Output from the Perception Component#
- To Planning
- Dynamic Objects: Provides real-time information about objects that cannot be known in advance, such as pedestrians and other vehicles.
- Obstacle Segmentation: Supplies real-time information about the location of obstacles, which is more primitive than Detected Object.
- Occupancy Grid Map: Offers real-time information about the presence of occluded area information.
- Traffic Light Recognition result: Provides the current state of each traffic light in real time.

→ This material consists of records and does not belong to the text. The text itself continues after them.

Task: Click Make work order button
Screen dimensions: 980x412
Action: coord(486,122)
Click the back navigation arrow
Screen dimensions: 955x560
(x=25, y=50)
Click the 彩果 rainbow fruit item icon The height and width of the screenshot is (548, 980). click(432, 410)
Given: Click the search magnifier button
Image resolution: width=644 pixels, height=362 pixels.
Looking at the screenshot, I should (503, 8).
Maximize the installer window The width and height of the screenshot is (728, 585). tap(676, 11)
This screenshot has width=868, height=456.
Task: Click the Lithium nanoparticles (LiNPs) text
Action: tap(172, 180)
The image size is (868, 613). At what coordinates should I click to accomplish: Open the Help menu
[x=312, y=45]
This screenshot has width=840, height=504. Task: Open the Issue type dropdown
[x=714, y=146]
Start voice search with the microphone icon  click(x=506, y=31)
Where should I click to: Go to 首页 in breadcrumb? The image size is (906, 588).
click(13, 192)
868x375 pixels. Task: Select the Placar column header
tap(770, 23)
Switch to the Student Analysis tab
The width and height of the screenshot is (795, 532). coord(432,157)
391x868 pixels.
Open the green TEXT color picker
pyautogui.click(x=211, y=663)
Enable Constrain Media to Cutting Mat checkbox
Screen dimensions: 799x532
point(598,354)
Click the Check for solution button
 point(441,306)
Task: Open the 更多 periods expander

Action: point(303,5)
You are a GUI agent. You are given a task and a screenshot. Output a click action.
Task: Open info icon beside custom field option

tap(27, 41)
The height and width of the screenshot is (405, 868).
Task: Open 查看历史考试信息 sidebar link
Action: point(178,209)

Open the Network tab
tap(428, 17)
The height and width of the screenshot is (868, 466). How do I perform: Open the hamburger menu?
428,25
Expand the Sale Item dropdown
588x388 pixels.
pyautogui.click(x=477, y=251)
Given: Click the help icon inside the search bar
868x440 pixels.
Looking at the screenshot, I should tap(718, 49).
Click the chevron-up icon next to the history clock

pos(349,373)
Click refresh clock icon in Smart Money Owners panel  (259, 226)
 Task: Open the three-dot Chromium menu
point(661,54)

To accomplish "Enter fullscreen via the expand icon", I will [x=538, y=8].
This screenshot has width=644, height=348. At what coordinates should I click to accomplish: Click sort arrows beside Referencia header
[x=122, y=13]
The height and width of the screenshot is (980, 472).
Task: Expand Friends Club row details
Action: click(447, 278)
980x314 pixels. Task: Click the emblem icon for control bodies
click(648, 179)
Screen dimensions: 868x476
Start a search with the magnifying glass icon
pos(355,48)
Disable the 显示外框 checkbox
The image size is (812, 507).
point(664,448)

How to add new modules (WIP)#
As mentioned in the goal session, this perception module is designed to be extensible by third-party components. For specific instructions on how to add new modules and expand its functionality, please refer to the provided documentation or guidelines (WIP).
Supported Functions#
Feature | Description | Requirements |
---|---|---|
LiDAR DNN based 3D detector | This module takes point clouds as input and detects objects such as vehicles, trucks, buses, pedestrians, and bicycles. | - Point Clouds |
Camera DNN based 2D detector | This module takes camera images as input and detects objects such as vehicles, trucks, buses, pedestrians, and bicycles in the two-dimensional image space. It detects objects within image coordinates and providing 3D coordinate information is not mandatory. | - Camera Images |
LiDAR Clustering | This module performs clustering of point clouds and shape estimation to achieve object detection without labels. | - Point Clouds |
Semi-rule based detector | This module detects objects using information from both images and point clouds, and it consists of two components: LiDAR Clustering and Camera DNN based 2D detector. | - Output from Camera DNN based 2D detector and LiDAR Clustering |
Radar based 3D detector | This module takes radar data as input and detects dynamic 3D objects. In detail, please see this document. | - Radar data |
Object Merger | This module integrates results from various detectors. | - Detected Objects |
Interpolator | This module stabilizes the object detection results by maintaining long-term detection results using Tracking results. | - Detected Objects - Tracked Objects |
Tracking | This module gives ID and estimate velocity to the detection results. | - Detected Objects |
Prediction | This module predicts the future paths (and their probabilities) of dynamic objects according to the shape of the map and the surrounding environment. | - Tracked Objects - Vector Map |
Obstacle Segmentation | This module identifies point clouds originating from obstacles that the ego vehicle should avoid. | - Point Clouds - Point Cloud Map |
Occupancy Grid Map | This module detects blind spots (areas where no information is available and where dynamic objects may jump out). | - Point Clouds - Point Cloud Map |
Traffic Light Recognition | This module detects the position and state of traffic signals. | - Camera Images - Vector Map |
Reference Implementation#
When Autoware is launched, the default parameters are loaded, and the Reference Implementation is started. For more details, please refer to the Reference Implementation.